Last Updated on August 9, 2019
Linear algebra is a sub-field of mathematics concerned with vectors, matrices, and linear transforms.
It is a key foundation to the field of machine learning, from notations used to describe the operation of algorithms to the implementation of algorithms in code.
Although linear algebra is integral to the field of machine learning, the tight relationship is often left unexplained or explained using abstract concepts such as vector spaces or specific matrix operations.
In this post, you will discover 10 common examples of machine learning that you may be familiar with that use, require and are really best understood using linear algebra.
After reading this post, you will know:
- The use of linear algebra structures when working with data, such as tabular datasets and images.
- Linear algebra concepts when working with data preparation, such as one hot encoding and dimensionality reduction.
- The ingrained use of linear algebra notation and methods in sub-fields such as deep learning, natural language processing, and recommender systems.
Kick-start your project with my new book Linear Algebra for Machine Learning, including step-by-step tutorials and the Python source code files for all examples.
Let’s get started.
In this post, we will review 10 obvious and concrete examples of linear algebra in machine learning.
I tried to pick examples that you may be familiar with or have even worked with before. They are:
- Dataset and Data Files
- Images and Photographs
- One-Hot Encoding
- Linear Regression
- Principal Component Analysis
- Singular-Value Decomposition
- Latent Semantic Analysis
- Recommender Systems
- Deep Learning
Do you have your own favorite example of linear algebra in machine learning?
Let me know in the comments below.
Need help with Linear Algebra for Machine Learning?
Take my free 7-day email crash course now (with sample code).
Click to sign-up and also get a free PDF Ebook version of the course.
1. Dataset and Data Files
In machine learning, you fit a model on a dataset.
This is the table-like set of numbers where each row represents an observation and each column represents a feature of the observation.
For example, below is a snippet of the Iris flowers dataset:
This data is in fact a matrix: a key data structure in linear algebra.
Further, when you split the data into inputs and outputs to fit a supervised machine learning model, such as the measurements and the flower species, you have a matrix (X) and a vector (y). The vector is another key data structure in linear algebra.

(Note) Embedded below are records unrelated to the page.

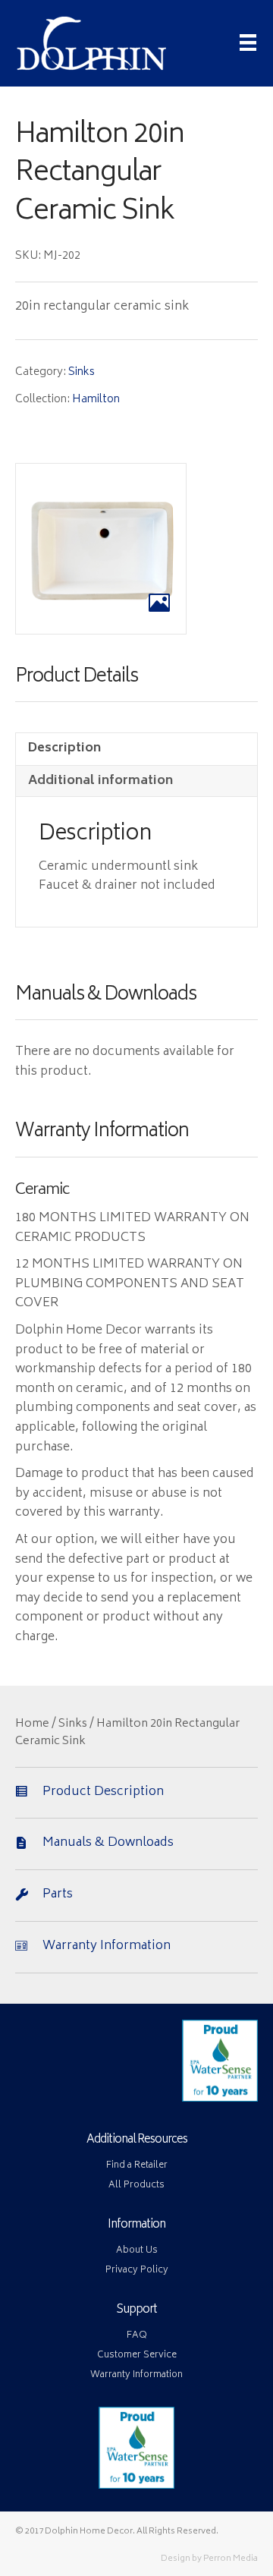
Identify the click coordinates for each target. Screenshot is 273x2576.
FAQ (137, 2336)
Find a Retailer (137, 2166)
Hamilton (96, 399)
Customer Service (137, 2355)
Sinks (81, 372)
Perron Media (230, 2559)
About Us (137, 2251)
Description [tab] (64, 748)
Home (32, 1724)
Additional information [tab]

Each row has the same length, i.e. the same number of columns, therefore we can say that the data is vectorized where rows can be provided to a model one at a time or in a batch and the model can be pre-configured to expect rows of a fixed width.
For help loading data files as NumPy arrays, see the tutorial:
2. Images and Photographs
Perhaps you are more used to working with images or photographs in computer vision applications.
Each image that you work with is itself a table structure with a width and height and one pixel value in each cell for black and white images or 3 pixel values in each cell for a color image.
A photo is yet another example of a matrix from linear algebra.
Operations on the image, such as cropping, scaling, shearing, and so on are all described using the notation and operations of linear algebra.
For help loading images as NumPy arrays, see the tutorial:
3. One Hot Encoding
Sometimes you work with categorical data in machine learning.
Perhaps the class labels for classification problems, or perhaps categorical input variables.
It is common to encode categorical variables to make them easier to work with and learn by some techniques. A popular encoding for categorical variables is the one hot encoding.
A one hot encoding is where a table is created to represent the variable with one column for each category and a row for each example in the dataset. A check, or one-value, is added in the column for the categorical value for a given row, and a zero-value is added to all other columns.
For example, the color variable with the 3 rows:
Might be encoded as:
red, green, blue
1, 0, 0
0, 1, 0
0, 0, 1
Each row is encoded as a binary vector, a vector with zero or one values and this is an example of a sparse representation, a whole sub-field of linear algebra.
For more on one hot encoding, see the tutorial:
4. Linear Regression
Linear regression is an old method from statistics for describing the relationships between variables.
It is often used in machine learning for predicting numerical values in simpler regression problems.
There are many ways to describe and solve the linear regression problem, i.e. finding a set of coefficients that when multiplied by each of the input variables and added together results in the best prediction of the output variable.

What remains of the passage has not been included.